- Stated exercise -
Print each of the following lines exactly, with nothing changed or left out.

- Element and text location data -
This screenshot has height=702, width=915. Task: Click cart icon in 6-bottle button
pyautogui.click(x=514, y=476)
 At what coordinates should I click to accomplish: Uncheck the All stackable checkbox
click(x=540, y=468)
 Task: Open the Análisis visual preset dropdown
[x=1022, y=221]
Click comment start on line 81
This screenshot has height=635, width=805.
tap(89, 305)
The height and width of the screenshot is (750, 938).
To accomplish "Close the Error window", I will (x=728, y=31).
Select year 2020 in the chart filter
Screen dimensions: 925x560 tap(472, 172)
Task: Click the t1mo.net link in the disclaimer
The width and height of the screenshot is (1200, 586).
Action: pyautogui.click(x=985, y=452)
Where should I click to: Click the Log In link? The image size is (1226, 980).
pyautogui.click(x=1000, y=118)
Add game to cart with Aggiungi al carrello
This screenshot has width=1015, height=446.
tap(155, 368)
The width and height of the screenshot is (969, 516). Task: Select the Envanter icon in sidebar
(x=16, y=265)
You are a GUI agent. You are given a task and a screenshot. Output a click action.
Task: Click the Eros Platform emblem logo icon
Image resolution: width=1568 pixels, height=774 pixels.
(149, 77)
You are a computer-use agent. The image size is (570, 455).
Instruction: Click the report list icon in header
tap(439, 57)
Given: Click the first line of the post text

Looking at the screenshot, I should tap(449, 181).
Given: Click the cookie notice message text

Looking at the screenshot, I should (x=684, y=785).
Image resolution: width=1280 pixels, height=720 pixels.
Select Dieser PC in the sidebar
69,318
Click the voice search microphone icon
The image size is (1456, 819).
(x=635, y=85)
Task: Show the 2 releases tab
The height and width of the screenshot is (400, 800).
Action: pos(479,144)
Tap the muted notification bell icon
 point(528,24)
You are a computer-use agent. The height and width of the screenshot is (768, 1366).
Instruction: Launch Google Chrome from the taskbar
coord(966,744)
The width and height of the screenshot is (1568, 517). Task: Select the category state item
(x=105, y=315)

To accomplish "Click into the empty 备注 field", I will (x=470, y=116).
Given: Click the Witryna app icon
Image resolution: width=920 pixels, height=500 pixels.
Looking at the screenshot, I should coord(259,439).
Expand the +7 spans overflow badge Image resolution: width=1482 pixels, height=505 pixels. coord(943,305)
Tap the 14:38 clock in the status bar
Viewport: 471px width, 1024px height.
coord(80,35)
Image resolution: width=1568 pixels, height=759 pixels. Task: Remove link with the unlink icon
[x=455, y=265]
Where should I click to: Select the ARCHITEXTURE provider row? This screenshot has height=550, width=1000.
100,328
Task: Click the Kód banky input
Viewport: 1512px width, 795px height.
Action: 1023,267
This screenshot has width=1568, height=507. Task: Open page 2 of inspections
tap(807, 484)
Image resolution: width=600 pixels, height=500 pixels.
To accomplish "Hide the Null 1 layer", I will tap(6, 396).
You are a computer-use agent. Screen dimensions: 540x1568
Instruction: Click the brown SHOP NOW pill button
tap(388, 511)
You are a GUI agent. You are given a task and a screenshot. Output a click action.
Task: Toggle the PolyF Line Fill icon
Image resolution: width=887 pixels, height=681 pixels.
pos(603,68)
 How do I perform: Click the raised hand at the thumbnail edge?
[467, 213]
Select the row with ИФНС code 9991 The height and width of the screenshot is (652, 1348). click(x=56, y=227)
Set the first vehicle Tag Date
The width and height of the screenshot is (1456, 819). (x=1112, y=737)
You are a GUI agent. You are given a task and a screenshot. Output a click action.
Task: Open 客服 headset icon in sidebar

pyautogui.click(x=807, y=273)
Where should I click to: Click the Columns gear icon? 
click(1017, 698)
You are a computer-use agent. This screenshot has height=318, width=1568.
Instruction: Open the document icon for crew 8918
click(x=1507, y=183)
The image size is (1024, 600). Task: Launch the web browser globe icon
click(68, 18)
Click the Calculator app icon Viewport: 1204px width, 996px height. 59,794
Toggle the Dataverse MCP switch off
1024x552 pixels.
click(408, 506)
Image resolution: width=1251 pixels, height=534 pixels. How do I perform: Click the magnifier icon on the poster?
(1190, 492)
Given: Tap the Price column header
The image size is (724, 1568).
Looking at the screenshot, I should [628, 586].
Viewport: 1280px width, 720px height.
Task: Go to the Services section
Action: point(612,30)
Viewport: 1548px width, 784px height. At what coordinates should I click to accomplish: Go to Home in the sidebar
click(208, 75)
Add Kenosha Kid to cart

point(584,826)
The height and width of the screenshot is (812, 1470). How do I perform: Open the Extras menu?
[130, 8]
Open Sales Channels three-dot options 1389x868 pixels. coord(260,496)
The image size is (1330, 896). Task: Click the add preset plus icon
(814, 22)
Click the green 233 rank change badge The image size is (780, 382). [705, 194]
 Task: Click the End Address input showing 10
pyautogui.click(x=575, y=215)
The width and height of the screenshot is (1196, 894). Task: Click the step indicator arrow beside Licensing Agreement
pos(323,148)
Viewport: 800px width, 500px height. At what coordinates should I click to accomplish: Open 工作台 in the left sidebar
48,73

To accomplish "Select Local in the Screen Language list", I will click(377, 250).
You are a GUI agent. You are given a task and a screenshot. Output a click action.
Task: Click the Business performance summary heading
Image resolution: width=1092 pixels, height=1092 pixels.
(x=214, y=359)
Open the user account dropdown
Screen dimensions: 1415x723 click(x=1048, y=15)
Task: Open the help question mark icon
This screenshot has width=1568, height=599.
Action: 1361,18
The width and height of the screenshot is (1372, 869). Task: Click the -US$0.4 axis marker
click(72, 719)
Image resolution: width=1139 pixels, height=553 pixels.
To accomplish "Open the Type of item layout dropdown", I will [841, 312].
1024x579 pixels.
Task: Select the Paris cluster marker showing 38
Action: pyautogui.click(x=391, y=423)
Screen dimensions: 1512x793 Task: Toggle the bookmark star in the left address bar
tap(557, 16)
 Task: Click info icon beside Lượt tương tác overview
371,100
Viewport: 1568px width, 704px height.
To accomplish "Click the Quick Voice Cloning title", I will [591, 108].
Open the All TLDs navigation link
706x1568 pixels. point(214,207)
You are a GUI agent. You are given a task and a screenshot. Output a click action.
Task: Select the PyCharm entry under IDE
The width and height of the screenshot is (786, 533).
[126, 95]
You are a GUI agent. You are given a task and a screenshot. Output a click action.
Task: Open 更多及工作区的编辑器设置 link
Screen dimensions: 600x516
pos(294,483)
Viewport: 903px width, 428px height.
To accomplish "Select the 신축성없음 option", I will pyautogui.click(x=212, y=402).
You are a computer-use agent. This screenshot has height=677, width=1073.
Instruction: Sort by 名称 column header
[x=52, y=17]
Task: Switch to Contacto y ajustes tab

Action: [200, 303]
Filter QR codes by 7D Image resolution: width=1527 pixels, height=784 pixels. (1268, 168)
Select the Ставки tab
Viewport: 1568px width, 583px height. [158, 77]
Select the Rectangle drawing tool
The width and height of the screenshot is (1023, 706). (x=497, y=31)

- Task solution -
This screenshot has height=702, width=915. Task: Click cart icon in 6-bottle button
pyautogui.click(x=514, y=476)
 At what coordinates should I click to accomplish: Uncheck the All stackable checkbox
click(x=540, y=468)
 Task: Open the Análisis visual preset dropdown
[x=1022, y=221]
Click comment start on line 81
This screenshot has height=635, width=805.
tap(89, 305)
The height and width of the screenshot is (750, 938).
To accomplish "Close the Error window", I will (x=728, y=31).
Select year 2020 in the chart filter
Screen dimensions: 925x560 tap(472, 172)
Task: Click the t1mo.net link in the disclaimer
The width and height of the screenshot is (1200, 586).
Action: pyautogui.click(x=985, y=452)
Where should I click to: Click the Log In link? The image size is (1226, 980).
pyautogui.click(x=1000, y=118)
Add game to cart with Aggiungi al carrello
This screenshot has width=1015, height=446.
tap(155, 368)
The width and height of the screenshot is (969, 516). Task: Select the Envanter icon in sidebar
(x=16, y=265)
You are a GUI agent. You are given a task and a screenshot. Output a click action.
Task: Click the Eros Platform emblem logo icon
Image resolution: width=1568 pixels, height=774 pixels.
(149, 77)
You are a computer-use agent. The image size is (570, 455).
Instruction: Click the report list icon in header
tap(439, 57)
Given: Click the first line of the post text

Looking at the screenshot, I should tap(449, 181).
Given: Click the cookie notice message text

Looking at the screenshot, I should (x=684, y=785).
Image resolution: width=1280 pixels, height=720 pixels.
Select Dieser PC in the sidebar
69,318
Click the voice search microphone icon
The image size is (1456, 819).
(x=635, y=85)
Task: Show the 2 releases tab
The height and width of the screenshot is (400, 800).
Action: pos(479,144)
Tap the muted notification bell icon
 point(528,24)
You are a computer-use agent. The height and width of the screenshot is (768, 1366).
Instruction: Launch Google Chrome from the taskbar
coord(966,744)
The width and height of the screenshot is (1568, 517). Task: Select the category state item
(x=105, y=315)

To accomplish "Click into the empty 备注 field", I will (x=470, y=116).
Given: Click the Witryna app icon
Image resolution: width=920 pixels, height=500 pixels.
Looking at the screenshot, I should coord(259,439).
Expand the +7 spans overflow badge Image resolution: width=1482 pixels, height=505 pixels. coord(943,305)
Tap the 14:38 clock in the status bar
Viewport: 471px width, 1024px height.
coord(80,35)
Image resolution: width=1568 pixels, height=759 pixels. Task: Remove link with the unlink icon
[x=455, y=265]
Where should I click to: Select the ARCHITEXTURE provider row? This screenshot has height=550, width=1000.
100,328
Task: Click the Kód banky input
Viewport: 1512px width, 795px height.
Action: 1023,267
This screenshot has width=1568, height=507. Task: Open page 2 of inspections
tap(807, 484)
Image resolution: width=600 pixels, height=500 pixels.
To accomplish "Hide the Null 1 layer", I will tap(6, 396).
You are a computer-use agent. Screen dimensions: 540x1568
Instruction: Click the brown SHOP NOW pill button
tap(388, 511)
You are a GUI agent. You are given a task and a screenshot. Output a click action.
Task: Toggle the PolyF Line Fill icon
Image resolution: width=887 pixels, height=681 pixels.
pos(603,68)
 How do I perform: Click the raised hand at the thumbnail edge?
[467, 213]
Select the row with ИФНС code 9991 The height and width of the screenshot is (652, 1348). click(x=56, y=227)
Set the first vehicle Tag Date
The width and height of the screenshot is (1456, 819). (x=1112, y=737)
You are a GUI agent. You are given a task and a screenshot. Output a click action.
Task: Open 客服 headset icon in sidebar

pyautogui.click(x=807, y=273)
Where should I click to: Click the Columns gear icon? 
click(1017, 698)
You are a computer-use agent. This screenshot has height=318, width=1568.
Instruction: Open the document icon for crew 8918
click(x=1507, y=183)
The image size is (1024, 600). Task: Launch the web browser globe icon
click(68, 18)
Click the Calculator app icon Viewport: 1204px width, 996px height. 59,794
Toggle the Dataverse MCP switch off
1024x552 pixels.
click(408, 506)
Image resolution: width=1251 pixels, height=534 pixels. How do I perform: Click the magnifier icon on the poster?
(1190, 492)
Given: Tap the Price column header
The image size is (724, 1568).
Looking at the screenshot, I should [628, 586].
Viewport: 1280px width, 720px height.
Task: Go to the Services section
Action: point(612,30)
Viewport: 1548px width, 784px height. At what coordinates should I click to accomplish: Go to Home in the sidebar
click(208, 75)
Add Kenosha Kid to cart

point(584,826)
The height and width of the screenshot is (812, 1470). How do I perform: Open the Extras menu?
[130, 8]
Open Sales Channels three-dot options 1389x868 pixels. coord(260,496)
The image size is (1330, 896). Task: Click the add preset plus icon
(814, 22)
Click the green 233 rank change badge The image size is (780, 382). [705, 194]
 Task: Click the End Address input showing 10
pyautogui.click(x=575, y=215)
The width and height of the screenshot is (1196, 894). Task: Click the step indicator arrow beside Licensing Agreement
pos(323,148)
Viewport: 800px width, 500px height. At what coordinates should I click to accomplish: Open 工作台 in the left sidebar
48,73

To accomplish "Select Local in the Screen Language list", I will click(377, 250).
You are a GUI agent. You are given a task and a screenshot. Output a click action.
Task: Click the Business performance summary heading
Image resolution: width=1092 pixels, height=1092 pixels.
(x=214, y=359)
Open the user account dropdown
Screen dimensions: 1415x723 click(x=1048, y=15)
Task: Open the help question mark icon
This screenshot has width=1568, height=599.
Action: 1361,18
The width and height of the screenshot is (1372, 869). Task: Click the -US$0.4 axis marker
click(72, 719)
Image resolution: width=1139 pixels, height=553 pixels.
To accomplish "Open the Type of item layout dropdown", I will [841, 312].
1024x579 pixels.
Task: Select the Paris cluster marker showing 38
Action: pyautogui.click(x=391, y=423)
Screen dimensions: 1512x793 Task: Toggle the bookmark star in the left address bar
tap(557, 16)
 Task: Click info icon beside Lượt tương tác overview
371,100
Viewport: 1568px width, 704px height.
To accomplish "Click the Quick Voice Cloning title", I will [591, 108].
Open the All TLDs navigation link
706x1568 pixels. point(214,207)
You are a GUI agent. You are given a task and a screenshot. Output a click action.
Task: Select the PyCharm entry under IDE
The width and height of the screenshot is (786, 533).
[126, 95]
You are a GUI agent. You are given a task and a screenshot. Output a click action.
Task: Open 更多及工作区的编辑器设置 link
Screen dimensions: 600x516
pos(294,483)
Viewport: 903px width, 428px height.
To accomplish "Select the 신축성없음 option", I will pyautogui.click(x=212, y=402).
You are a computer-use agent. This screenshot has height=677, width=1073.
Instruction: Sort by 名称 column header
[x=52, y=17]
Task: Switch to Contacto y ajustes tab

Action: [200, 303]
Filter QR codes by 7D Image resolution: width=1527 pixels, height=784 pixels. (1268, 168)
Select the Ставки tab
Viewport: 1568px width, 583px height. [158, 77]
Select the Rectangle drawing tool
The width and height of the screenshot is (1023, 706). (x=497, y=31)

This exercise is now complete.